Réduction de problèmes

Une méthode classique de résoudre un problème algorithmique ($P_1$) est de le transformer en un autre problème ($P_1$) que l'on sait résoudre ($S_2$) puis de transformer sa solution en une solution du problème initial ($S_1$) :

$$ \begin{array}{ccc} P_1 & \rightarrow & P_2\\ \Uparrow & & \Downarrow\\ S_1 & \leftarrow & S_2 \end{array} $$

La formalisation de cette opération s'appelle une réduction et peut prendre plusieurs formes. Nous en expliciterons certaines qui nous permettrons de :

  1. comparer et classer les problèmes algorithmiques.
  2. calculer ou estimer des complexité

Nous ne parlerons pas ici de la Réduction de Turing, trop générale et demandant des connaissances comme les machines à oracles dont nous ne parlerons pas dans ce cours d'algorithmie.

Commençons par un exemple :

Montrez que l'on peut :

  1. Transformer l'entrée $T$ d'un problème de la recherche du minimum dans un tableau d'entiers relatifs par une entrée $T'$ du problème de la recherche du maximum dans un tableau d'entiers relatifs,
  2. utiliser le maximum de $T'$ pour trouver le minimum de $T$.

Quelle est la complexité de cet algorithme en fonction de la complexité de l'algorithme utilisé pour rechercher le maximum dans un tableau d'entiers relatifs ?

corrigé

Le tableau $T'$ est tel que $T'[x] = -T[x]$ et on cherche $\max(T')$. Le min est alors : $\min(T) = -\max(T')$.

* Données fournies:

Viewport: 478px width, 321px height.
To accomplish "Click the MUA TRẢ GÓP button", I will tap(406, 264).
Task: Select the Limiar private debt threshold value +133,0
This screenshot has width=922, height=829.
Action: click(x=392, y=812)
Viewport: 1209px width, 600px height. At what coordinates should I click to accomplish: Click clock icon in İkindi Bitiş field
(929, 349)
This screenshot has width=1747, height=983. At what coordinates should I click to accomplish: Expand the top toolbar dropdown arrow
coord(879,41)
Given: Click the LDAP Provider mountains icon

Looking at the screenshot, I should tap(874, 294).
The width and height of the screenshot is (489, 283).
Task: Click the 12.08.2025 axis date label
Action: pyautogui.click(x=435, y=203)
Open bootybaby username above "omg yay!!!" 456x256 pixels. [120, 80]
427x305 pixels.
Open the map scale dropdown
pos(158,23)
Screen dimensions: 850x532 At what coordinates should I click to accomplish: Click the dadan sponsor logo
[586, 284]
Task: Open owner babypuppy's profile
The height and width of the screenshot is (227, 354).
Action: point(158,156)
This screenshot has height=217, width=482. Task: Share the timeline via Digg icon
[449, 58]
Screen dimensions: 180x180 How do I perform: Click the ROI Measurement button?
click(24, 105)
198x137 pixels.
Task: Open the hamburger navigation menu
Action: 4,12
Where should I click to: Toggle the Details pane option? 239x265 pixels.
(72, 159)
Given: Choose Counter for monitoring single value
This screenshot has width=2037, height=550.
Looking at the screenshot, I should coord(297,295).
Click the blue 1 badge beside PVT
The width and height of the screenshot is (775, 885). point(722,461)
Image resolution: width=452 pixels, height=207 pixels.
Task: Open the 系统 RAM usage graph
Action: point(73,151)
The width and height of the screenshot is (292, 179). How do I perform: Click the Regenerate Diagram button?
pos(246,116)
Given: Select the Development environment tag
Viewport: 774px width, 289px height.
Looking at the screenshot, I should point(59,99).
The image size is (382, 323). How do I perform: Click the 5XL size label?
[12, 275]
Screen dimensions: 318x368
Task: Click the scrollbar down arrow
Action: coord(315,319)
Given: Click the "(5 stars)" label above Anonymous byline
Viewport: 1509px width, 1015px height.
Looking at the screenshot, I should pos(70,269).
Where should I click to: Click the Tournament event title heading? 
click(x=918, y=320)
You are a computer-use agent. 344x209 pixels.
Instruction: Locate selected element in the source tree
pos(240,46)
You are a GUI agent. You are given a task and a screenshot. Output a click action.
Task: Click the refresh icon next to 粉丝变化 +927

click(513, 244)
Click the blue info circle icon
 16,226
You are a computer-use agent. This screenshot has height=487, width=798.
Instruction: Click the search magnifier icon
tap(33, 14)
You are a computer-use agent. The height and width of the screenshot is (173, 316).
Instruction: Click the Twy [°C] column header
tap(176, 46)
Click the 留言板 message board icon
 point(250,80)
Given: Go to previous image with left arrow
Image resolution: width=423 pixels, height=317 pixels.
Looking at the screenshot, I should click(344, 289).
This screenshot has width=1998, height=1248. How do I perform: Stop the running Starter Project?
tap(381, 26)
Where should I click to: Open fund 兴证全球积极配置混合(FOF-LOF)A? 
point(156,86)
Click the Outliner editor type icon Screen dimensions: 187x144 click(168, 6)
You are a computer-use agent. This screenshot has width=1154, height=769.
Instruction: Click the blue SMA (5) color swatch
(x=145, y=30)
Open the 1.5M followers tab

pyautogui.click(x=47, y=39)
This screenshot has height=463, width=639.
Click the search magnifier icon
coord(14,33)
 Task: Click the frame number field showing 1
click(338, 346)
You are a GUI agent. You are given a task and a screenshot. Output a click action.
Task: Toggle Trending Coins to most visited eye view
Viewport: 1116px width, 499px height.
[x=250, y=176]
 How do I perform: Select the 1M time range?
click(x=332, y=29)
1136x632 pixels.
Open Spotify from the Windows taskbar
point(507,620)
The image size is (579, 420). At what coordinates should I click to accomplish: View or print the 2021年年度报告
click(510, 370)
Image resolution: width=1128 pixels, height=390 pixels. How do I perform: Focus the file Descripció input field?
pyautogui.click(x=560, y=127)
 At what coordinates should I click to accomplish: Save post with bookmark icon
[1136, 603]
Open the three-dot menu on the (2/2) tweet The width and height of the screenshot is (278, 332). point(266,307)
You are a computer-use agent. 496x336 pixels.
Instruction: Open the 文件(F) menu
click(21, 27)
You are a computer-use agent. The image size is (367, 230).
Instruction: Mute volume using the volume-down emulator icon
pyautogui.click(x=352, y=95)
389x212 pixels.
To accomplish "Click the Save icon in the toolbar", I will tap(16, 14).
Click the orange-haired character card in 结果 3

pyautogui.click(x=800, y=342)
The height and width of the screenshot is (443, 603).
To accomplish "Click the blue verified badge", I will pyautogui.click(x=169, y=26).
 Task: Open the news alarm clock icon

* Consigne A: Dans le texte sur la réduction de problèmes, relevez tous les symboles placés aux quatre coins du schéma qui représente la réduction.
* Consigne B: Poursuivez le texte sur la réduction de problèmes à partir de sa dernière phrase.

* Réponse attendue A: P₁, P₂, S₁ et S₂

* Réponse attendue B:
La complexité de passer de $T$ à $T'$ est $\mathcal{O}(n)$ avec $n$ la longueur de $T$ et comme $\min(T) = -\max(T')$, la complexité de passer d'une solution à l'autre est $\mathcal{O}(1)$. La complexité totale est alors en notant $C_{\min}(n)$ et $C_{\max}(n)$ la complexité des deux algorithme de résolution :

$$ C_{\min}(n) = \mathcal{O}(n) + C_{\max}(n) + \mathcal{O}(1) $$

Comme on a vu que la recherche du maximum d'un tableau est toujours au moins linéaire on en conclut que $C_{\min}(n) = C_{\max}(n)$

On peut même utiliser plusieurs fois l'algorithme $P_2$ :

Montrez que si l'on connaît un algorithme permettant de trouver le maximum dans un tableau d'entiers positifs on peut :

  1. Transformer l'entrée $T$ d'un problème de la recherche du minimum dans un tableau d'entiers positifs par une entrée $T'$ du problème de la recherche du maximum dans un tableau d'entiers positifs,
  2. utiliser le maximum de $T'$ pour trouver le minimum de $T$

Quelle est la complexité de cet algorithme en fonction de la complexité de l'algorithme utilisé pour rechercher le maximum dans un tableau d'entiers relatifs ?

corrigé

On ne peut plus prendre juste l'opposé. Mais comme on peut utiliser l'algorithme $\max(T)$, on peut toujours prendre le tableau $T'$ comme étant $T'[x] = \max(T)-T[x]$ et on cherche $\max(T')$. Le min est alors : $\min(T) = \max(T)-\max(T')$.

La complexité de passer de $T$ à $T'$ est $\mathcal{O}(n) + C'{\max}(n)$ (on ne calcule le max qu'une seule fois) avec $n$ la longueur de $T$ et comme $\min(T) = \max(T)-\max(T')$, la complexité de passer d'une solution à l'autre est encore $C{\max}(n)$. La complexité totale est alors (en notant $C_{\min}(n)$ et $C_{\max}(n)$ la complexité des deux algorithme de résolution) :

$$ C'_{\min}(n) = \mathcal{O}(n) + C'_{\max}(n) = C'_{\max}(n) $$

Puisque on a vu dans l'exercice précédent que la recherche du maximum d'un tableau est toujours au moins linéaire.

Selon la complexité des conversions, la complexité du problème général peut-être plus grande que celle du cas particulier. Pour palier ça, on définie un autre type de comparaison, la réduction.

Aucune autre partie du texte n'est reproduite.